* **PROBLEM DESCRIPTION**:
Starting at the line that contains "Instruction: Click the", output each line exactly as written through the end of the listing below, but leave out the pictures.

* **DATA TO PROCESS**:

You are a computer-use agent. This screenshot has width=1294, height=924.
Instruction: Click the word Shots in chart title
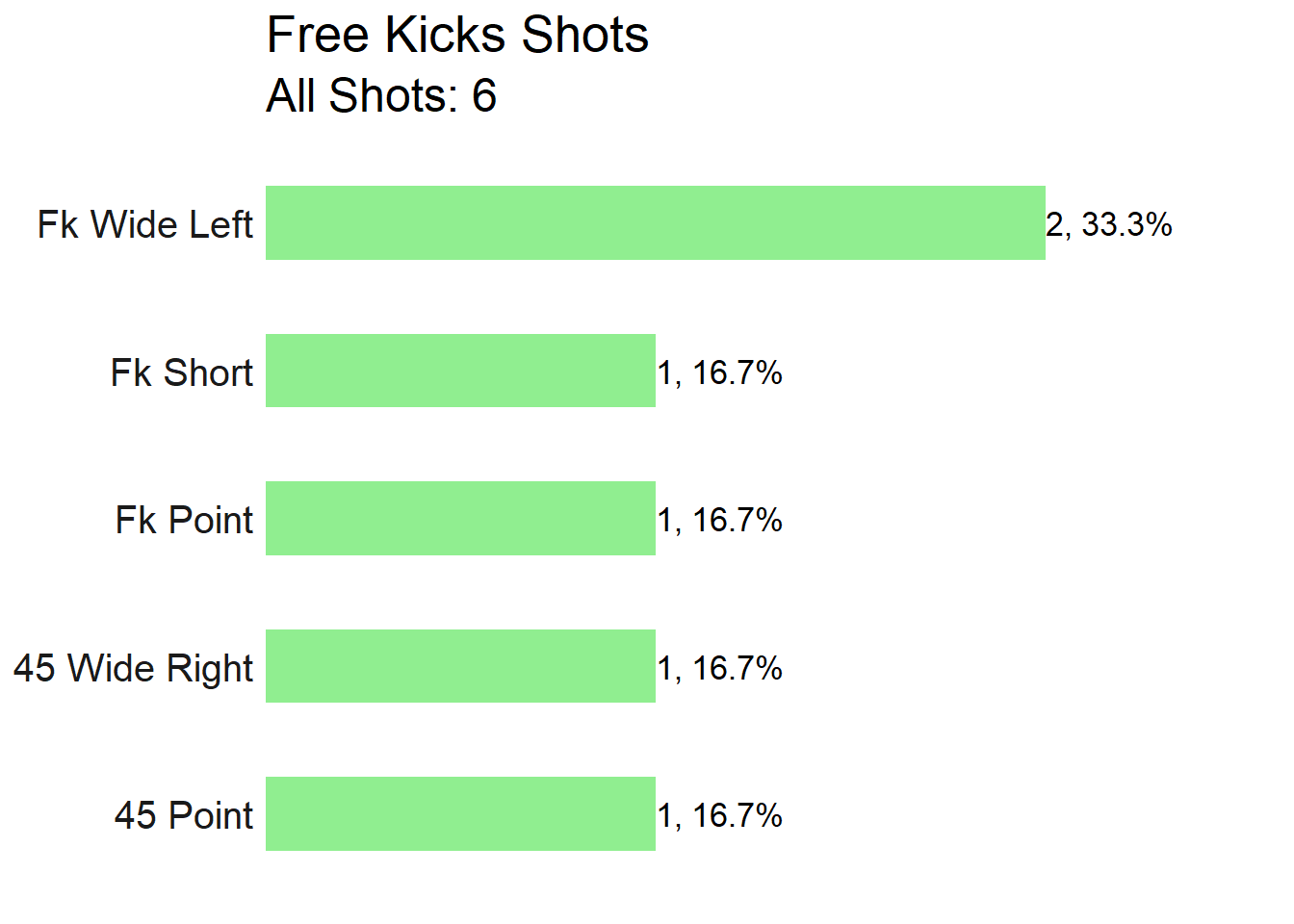(x=584, y=35)
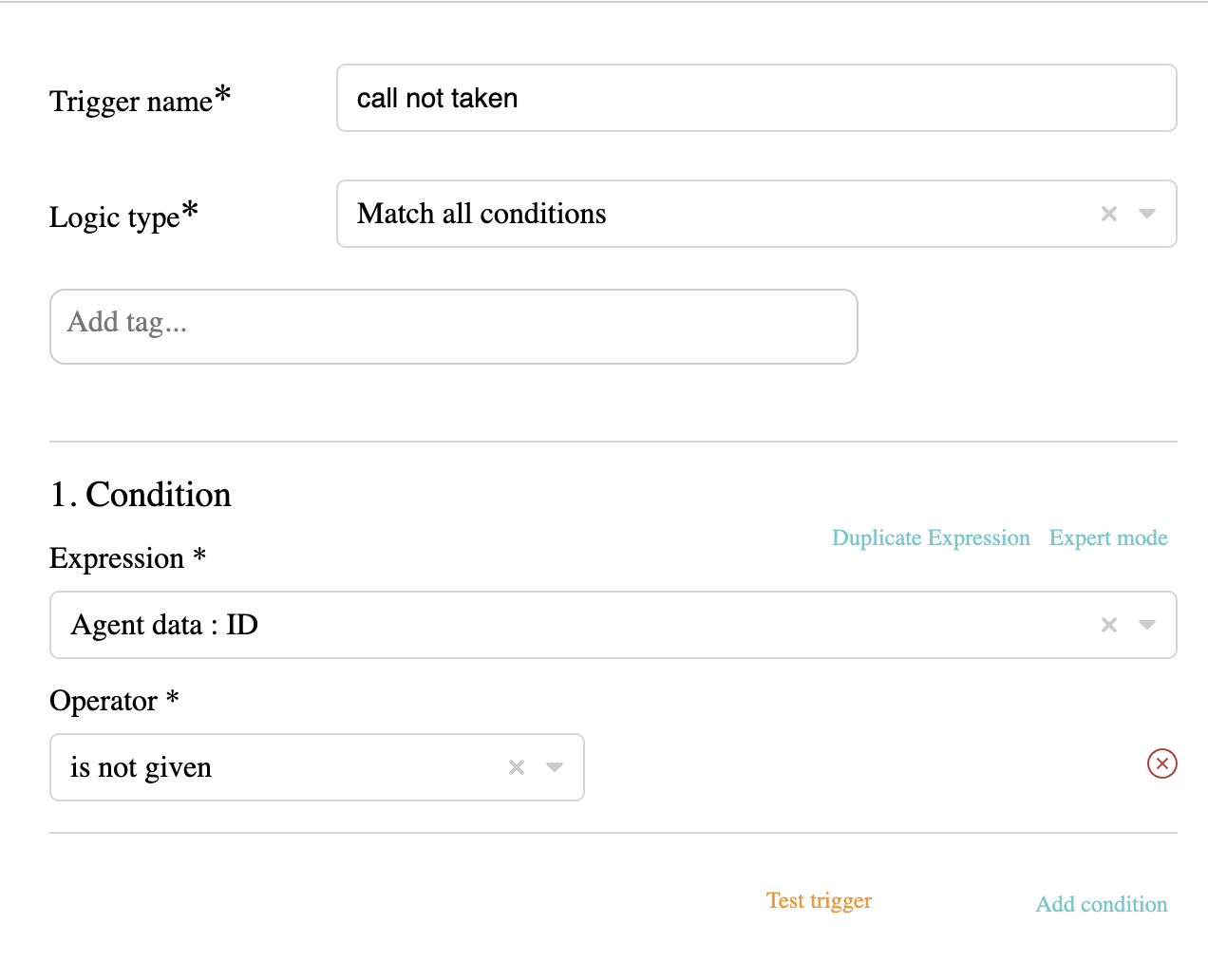Clear the Agent data : ID expression
This screenshot has width=1208, height=980.
(1108, 625)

* **RESPONSE**:
Instruction: Click the word Shots in chart title
(x=584, y=35)
Clear the Agent data : ID expression
This screenshot has width=1208, height=980.
(1108, 625)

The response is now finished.